Years ago, Norman Vincent Peale wrote a very popular self-help book, The Power of Positive Thinking, when self-help books weren’t yet all that popular. While it received criticism from some mental health experts, theologians and academics, his book explored 10 helpful rules for “overcoming inadequacy attitudes and learning to practice faith.”
Among these were visualizing oneself succeeding; drowning out negative thoughts with positive thoughts; not attempting to duplicate others, and recognizing the role God plays in achieving our goals. To be honest, I skimmed the book many years ago, so I don’t recall much of it.
But even nearly 70 years since Peale’s book was published, many of his points make good, common sense – to a point.
For instance, picturing ourselves finding success in our chosen pursuits is definitely preferable to envisioning our efforts ending in failure. I have a friend who often quips, “I’m a positive thinker. I’m positive things are going to get worse.” We don’t want to be our own self-fulfilling prophecies.

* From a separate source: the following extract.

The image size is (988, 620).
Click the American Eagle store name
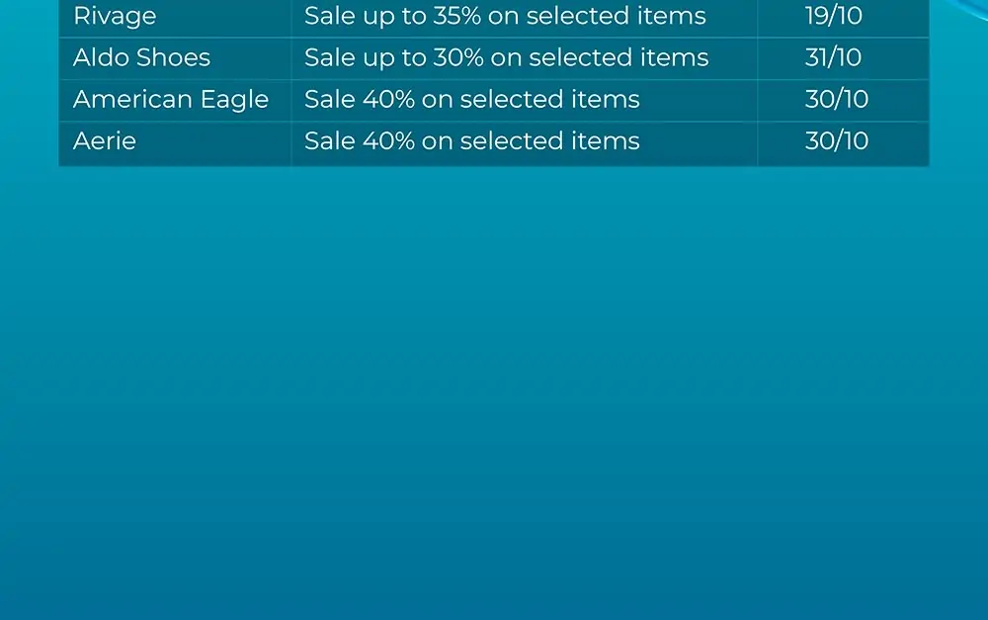tap(171, 100)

Comparing ourselves to others and seeking to replicate their accomplishments can also be self-defeating. I’ve learned that during this hard-knocks life. I can’t be someone else, just as they can’t be me. Psalm 139:14 declares, we each are “fearfully and wonderfully made.” We’re unique, not only in how we look but also in the way we think, our innate talents, our experiences, the skills we cultivate, and the spiritual gifts God entrusts to us. So trying to copy others can result in our rejection of how the Lord has uniquely designed us.

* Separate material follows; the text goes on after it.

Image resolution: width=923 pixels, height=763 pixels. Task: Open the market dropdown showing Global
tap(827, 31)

And if you’ve read these posts for very long, you know I’m all in about the belief that God wants to be directly and personally involved in every aspect of our lives. In his book, Peale asked his readers to repeat, “I can do all things through Christ which strengtheneth me” 10 times every day. Taken from Philippians 4:13, a more contemporary translation is, “I can do everything through Christ who gives me strength.” This is certainly valid biblical assurance we can trust – although I’m not sure we need to turn it into a mantra.

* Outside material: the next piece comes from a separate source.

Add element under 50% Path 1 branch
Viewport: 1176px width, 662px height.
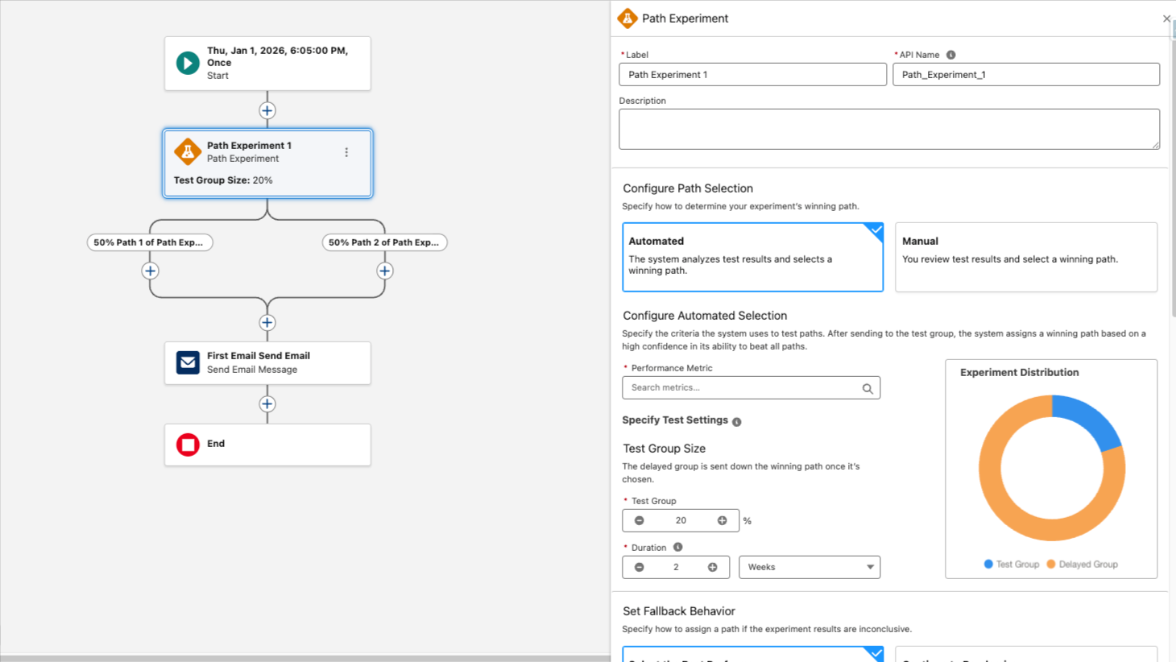click(151, 271)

Ultimately, the strength of positive thinking depends on the basis for such thinking. If we adopt a “think happy thoughts” or “don’t worry, be happy” mindset, our apple carts are sure to become upset at some point. Because from the moment we’re born, life is tough; and often it gets harder from there. But if our trust – our faith – is centered on the God of all eternity, His sovereignty, faithfulness, love, grace, mercy, holiness and righteousness, we have every reason for thinking positively.
We live in a world that bombards us with negative thinking and information. We wake up and if we’re foolish enough to turn on the news, we’ll want to jump back in bed, pull the covers over our heads and stay there. Sadly, the atmosphere in some homes is negative as well. As someone has said, it’s hard to soar with the eagles when you’re walking with turkeys.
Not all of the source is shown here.